Friday, September 5, 2014 - Article by: Nevin Williams - Sierra Pacific Mortgage -
How to Calculate FHA Mortgage Insurance ( FHA MI) What you will need:
Here is the formula for loans with terms greater than 15 years - Loan amount multiplied by to monthly MI factor divided by 12 equals your monthly MI payment. MI factor is the number used to calculate the sum.
FHA rules change but as of January 2014 these are the guidelines. If you have a down payment less than 5% then your monthly MI factor is 1.35%. If you have 5% or greater down payment your monthly MI factor is 1.30% UFMIP is a one-time payment to FHA. It stands for Up Front Mortgage Insurance Premium.
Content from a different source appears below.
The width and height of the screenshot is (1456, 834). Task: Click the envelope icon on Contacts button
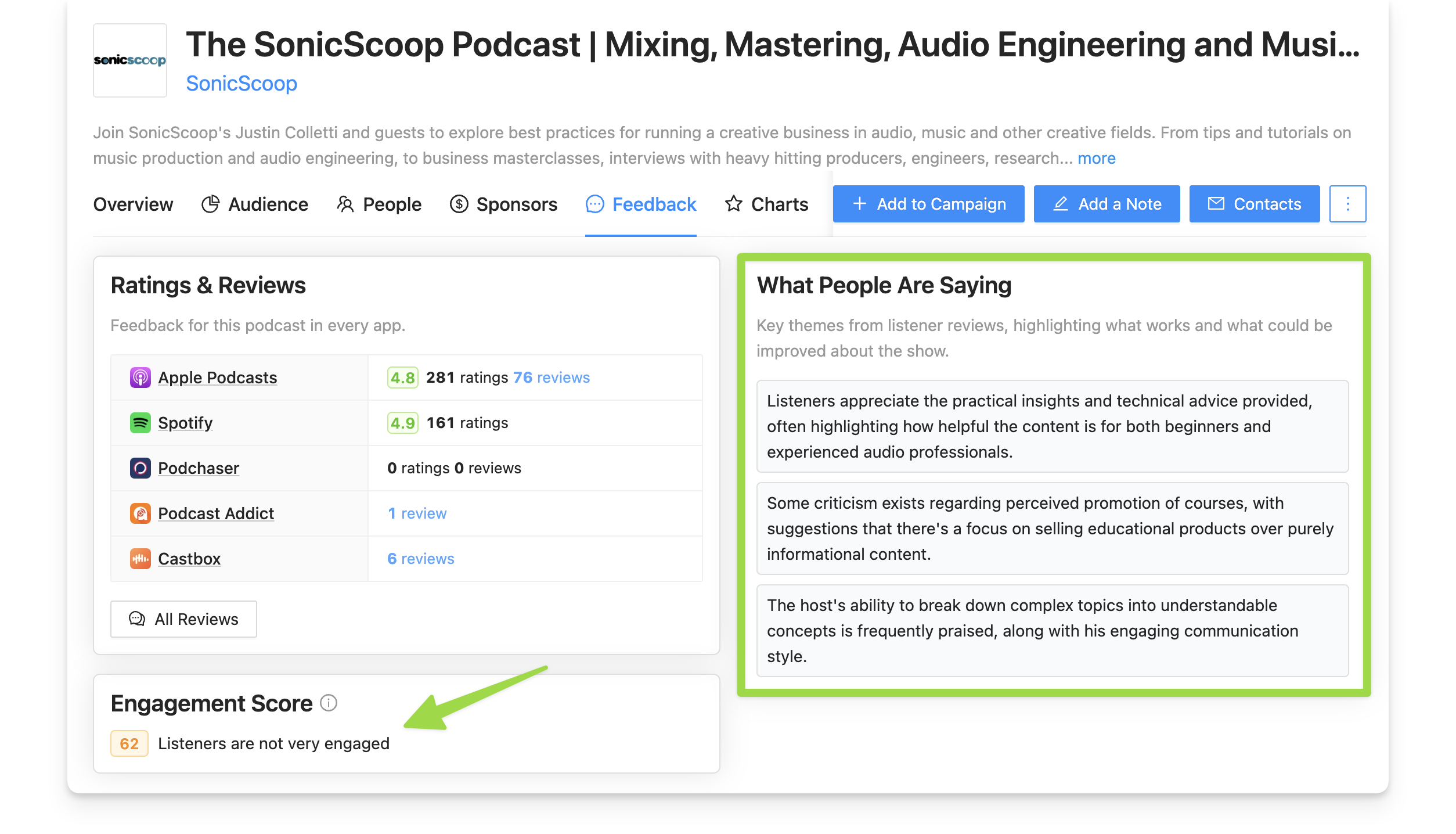tap(1215, 204)
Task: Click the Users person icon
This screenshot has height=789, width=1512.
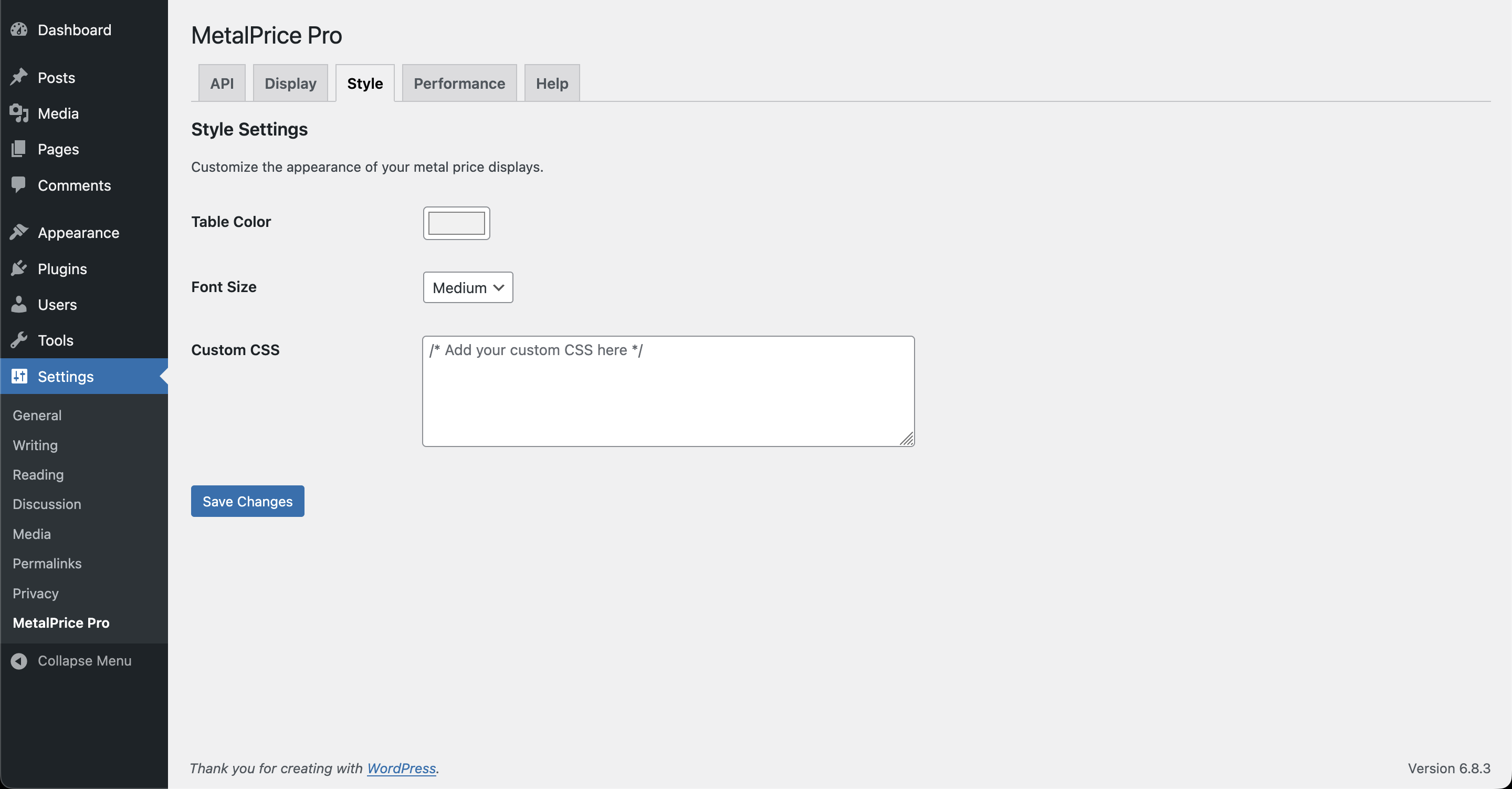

Easy way to think of it is similar to buying or leasing a car. You put a down payment and then have monthly payments. Currently UFMIP is equal to 1.75% of the loan amount.
Hypothetical scenario: Purchase price $300,000 - 3.5% down payment ($10,500) = $289,500 loan amount Base loan amount - $289,500 X 1.35 = 3,908.25. Divide by 12 = $325.69 The monthly FHA MI payment in this scenario would be $325.69 per month. If the down payment is 5% or greater then use 1.30 instead of 1.35.
Your loan amount will be different. This is because in addition to the monthly MI payment FHA also charges a one-time Up Front Mortgage Insurance Premium of 1.75%. Apply UFMIP - Loan amount $289,500 X 1.75% (5,066) = $294,566. This is your new total loan amount. You can pay the UFMIP at closing so that it is not financed into the loan amount. You must pay it all or finance it all. FHA does not allow you to reduce it partially.